§ PROMPT: The expected output is each line in the data below that includes the string "brackets".

§ EXCERPTED RECORDS:
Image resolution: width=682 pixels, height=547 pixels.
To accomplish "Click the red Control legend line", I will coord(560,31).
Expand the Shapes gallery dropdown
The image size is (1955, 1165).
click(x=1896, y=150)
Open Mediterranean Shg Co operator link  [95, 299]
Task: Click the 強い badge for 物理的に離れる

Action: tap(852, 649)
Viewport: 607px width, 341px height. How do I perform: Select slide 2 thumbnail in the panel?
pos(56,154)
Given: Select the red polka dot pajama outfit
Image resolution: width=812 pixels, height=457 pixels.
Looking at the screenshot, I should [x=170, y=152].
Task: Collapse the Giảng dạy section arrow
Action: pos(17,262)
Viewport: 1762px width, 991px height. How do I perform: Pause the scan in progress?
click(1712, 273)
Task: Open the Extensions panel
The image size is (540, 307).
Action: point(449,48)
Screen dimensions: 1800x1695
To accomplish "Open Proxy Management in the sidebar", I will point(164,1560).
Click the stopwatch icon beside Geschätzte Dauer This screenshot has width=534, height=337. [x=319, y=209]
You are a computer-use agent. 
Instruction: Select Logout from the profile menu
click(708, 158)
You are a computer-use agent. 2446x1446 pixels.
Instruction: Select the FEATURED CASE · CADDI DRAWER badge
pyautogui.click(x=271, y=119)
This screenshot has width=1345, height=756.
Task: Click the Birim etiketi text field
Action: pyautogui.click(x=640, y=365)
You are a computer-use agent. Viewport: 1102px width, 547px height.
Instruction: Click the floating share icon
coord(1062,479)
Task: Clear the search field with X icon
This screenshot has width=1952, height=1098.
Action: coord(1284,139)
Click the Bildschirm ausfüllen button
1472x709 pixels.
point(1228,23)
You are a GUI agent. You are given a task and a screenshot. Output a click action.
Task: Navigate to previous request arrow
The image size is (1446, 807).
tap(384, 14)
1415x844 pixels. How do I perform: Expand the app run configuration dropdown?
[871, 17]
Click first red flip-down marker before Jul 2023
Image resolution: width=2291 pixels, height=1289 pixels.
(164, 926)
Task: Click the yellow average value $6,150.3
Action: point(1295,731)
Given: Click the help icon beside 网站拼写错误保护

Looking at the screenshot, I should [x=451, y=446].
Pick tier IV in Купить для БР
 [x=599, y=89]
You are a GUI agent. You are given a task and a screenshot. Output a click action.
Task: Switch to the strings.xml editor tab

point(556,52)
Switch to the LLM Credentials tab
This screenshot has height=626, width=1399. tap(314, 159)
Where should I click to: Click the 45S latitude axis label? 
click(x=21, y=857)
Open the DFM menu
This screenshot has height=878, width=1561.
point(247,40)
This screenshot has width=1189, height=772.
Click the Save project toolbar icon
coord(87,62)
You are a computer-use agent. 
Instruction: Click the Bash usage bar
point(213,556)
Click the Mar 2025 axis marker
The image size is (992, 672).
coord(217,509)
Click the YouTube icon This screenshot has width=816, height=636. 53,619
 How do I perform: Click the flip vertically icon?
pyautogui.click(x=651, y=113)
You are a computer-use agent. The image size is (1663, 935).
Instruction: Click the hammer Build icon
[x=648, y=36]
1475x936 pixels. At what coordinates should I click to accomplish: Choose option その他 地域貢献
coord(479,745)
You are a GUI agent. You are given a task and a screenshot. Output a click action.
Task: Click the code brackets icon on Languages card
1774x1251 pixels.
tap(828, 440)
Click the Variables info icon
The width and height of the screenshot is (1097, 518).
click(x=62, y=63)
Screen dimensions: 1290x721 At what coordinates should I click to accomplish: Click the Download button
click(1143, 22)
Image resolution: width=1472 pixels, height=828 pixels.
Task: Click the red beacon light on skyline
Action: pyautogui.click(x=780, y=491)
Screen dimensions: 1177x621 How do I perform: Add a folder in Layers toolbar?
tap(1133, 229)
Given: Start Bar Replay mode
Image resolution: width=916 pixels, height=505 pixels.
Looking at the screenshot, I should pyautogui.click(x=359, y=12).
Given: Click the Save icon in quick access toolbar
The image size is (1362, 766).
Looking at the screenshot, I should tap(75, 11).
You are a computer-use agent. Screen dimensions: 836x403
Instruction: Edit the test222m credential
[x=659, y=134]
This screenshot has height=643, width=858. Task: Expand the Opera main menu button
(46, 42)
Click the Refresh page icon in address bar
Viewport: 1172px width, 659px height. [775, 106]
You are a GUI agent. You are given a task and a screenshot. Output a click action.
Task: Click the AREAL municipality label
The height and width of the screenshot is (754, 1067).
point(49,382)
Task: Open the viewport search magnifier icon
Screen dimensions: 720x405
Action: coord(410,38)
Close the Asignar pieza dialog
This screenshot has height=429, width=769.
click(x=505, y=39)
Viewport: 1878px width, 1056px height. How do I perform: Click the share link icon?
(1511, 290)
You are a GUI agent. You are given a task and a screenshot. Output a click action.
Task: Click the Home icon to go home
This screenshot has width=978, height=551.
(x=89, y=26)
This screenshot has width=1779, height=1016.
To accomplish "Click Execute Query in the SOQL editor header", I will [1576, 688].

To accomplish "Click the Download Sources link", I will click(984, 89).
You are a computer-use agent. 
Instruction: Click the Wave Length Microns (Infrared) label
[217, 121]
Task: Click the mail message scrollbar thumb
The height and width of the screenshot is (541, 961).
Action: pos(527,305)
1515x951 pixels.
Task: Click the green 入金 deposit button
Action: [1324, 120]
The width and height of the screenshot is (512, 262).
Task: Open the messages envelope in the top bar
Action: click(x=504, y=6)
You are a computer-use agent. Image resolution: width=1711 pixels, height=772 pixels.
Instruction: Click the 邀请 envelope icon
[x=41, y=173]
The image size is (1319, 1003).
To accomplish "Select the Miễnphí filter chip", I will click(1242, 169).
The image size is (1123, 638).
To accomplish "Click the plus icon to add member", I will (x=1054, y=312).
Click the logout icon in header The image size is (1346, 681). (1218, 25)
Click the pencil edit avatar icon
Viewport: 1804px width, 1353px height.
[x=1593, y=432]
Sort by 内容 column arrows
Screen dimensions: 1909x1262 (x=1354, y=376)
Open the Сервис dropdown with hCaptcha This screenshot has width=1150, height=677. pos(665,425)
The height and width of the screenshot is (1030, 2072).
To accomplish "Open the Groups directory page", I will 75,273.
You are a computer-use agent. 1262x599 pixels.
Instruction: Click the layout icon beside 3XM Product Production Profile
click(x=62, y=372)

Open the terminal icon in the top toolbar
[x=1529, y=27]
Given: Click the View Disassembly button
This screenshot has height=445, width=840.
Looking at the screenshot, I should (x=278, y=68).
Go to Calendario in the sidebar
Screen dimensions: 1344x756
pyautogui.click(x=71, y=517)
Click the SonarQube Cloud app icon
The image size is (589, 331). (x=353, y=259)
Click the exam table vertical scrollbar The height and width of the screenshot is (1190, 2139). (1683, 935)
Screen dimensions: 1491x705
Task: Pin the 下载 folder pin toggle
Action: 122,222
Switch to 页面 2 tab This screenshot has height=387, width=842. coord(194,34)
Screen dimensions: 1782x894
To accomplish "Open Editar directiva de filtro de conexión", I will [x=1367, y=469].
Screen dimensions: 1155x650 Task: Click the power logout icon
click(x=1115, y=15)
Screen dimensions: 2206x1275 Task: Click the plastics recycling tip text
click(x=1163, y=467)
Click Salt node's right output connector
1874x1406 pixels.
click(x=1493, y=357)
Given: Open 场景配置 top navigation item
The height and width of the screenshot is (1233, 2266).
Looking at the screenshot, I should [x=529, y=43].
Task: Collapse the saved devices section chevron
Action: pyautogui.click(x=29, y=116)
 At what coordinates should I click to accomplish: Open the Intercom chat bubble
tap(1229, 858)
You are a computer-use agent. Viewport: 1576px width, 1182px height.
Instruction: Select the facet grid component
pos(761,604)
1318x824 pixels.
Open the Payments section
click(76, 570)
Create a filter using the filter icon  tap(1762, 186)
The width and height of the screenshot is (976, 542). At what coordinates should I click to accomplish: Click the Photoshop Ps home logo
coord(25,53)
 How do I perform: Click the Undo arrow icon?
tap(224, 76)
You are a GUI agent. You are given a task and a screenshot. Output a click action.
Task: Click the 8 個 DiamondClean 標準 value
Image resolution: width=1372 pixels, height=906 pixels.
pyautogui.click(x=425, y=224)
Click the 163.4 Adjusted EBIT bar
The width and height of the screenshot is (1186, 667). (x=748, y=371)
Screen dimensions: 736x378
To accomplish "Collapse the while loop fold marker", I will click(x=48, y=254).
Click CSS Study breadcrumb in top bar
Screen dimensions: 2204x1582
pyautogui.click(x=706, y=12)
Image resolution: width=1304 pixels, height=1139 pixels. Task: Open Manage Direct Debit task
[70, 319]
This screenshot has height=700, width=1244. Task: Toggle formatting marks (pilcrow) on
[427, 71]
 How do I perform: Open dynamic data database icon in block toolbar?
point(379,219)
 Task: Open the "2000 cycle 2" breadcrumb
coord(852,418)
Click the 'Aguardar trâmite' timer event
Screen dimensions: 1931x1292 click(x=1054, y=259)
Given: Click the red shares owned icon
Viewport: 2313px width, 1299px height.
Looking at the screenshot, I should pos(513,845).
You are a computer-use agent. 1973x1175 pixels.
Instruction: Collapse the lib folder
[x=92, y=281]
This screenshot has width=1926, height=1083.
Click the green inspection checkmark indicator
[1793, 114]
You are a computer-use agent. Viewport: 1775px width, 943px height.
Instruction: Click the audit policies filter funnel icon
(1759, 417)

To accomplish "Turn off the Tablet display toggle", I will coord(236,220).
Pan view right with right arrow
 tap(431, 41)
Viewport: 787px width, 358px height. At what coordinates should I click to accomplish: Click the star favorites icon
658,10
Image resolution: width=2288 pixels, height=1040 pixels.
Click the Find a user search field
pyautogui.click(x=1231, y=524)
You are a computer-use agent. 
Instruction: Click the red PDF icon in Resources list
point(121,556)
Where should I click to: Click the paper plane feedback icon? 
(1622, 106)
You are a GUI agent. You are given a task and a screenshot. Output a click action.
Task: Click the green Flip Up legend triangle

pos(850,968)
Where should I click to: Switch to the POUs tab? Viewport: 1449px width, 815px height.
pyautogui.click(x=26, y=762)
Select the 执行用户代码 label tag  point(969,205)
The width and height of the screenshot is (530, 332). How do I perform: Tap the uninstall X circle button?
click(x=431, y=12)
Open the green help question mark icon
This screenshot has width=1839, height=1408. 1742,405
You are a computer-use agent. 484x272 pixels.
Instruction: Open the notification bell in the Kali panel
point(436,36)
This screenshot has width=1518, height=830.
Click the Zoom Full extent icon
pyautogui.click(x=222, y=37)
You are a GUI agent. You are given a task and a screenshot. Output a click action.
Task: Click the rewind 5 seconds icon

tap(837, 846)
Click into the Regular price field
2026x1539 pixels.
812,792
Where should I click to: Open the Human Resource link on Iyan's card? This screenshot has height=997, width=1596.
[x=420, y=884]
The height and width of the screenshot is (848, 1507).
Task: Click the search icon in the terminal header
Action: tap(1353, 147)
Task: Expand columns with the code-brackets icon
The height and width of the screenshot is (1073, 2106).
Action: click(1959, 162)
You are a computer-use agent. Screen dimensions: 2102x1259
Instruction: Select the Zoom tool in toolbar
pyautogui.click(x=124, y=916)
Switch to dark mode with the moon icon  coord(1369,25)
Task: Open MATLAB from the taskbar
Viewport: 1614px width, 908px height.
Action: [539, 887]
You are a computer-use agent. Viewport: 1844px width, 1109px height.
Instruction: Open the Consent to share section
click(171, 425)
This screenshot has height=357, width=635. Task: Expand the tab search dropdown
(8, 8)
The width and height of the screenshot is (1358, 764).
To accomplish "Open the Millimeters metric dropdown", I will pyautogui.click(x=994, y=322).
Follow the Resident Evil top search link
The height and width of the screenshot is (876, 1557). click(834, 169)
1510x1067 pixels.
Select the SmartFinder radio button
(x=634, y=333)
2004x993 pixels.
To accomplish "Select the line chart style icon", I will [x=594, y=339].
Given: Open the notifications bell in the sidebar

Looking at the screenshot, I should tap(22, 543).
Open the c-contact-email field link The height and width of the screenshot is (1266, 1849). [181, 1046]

§ EXERCISE ANSWER:
Task: Click the code brackets icon on Languages card
Task: Expand columns with the code-brackets icon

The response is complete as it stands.